[Begin Task input]

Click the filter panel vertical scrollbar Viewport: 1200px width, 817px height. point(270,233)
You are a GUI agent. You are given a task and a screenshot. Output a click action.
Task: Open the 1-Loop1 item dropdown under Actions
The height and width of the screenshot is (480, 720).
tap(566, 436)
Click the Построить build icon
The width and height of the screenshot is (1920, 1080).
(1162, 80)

[End Task input]

#### Given instruction
From the records above, pull out every line that contains the word "screenshot" and list those lines in their original order.

#### Response
You are a GUI agent. You are given a task and a screenshot. Output a click action.
The height and width of the screenshot is (480, 720).
The width and height of the screenshot is (1920, 1080).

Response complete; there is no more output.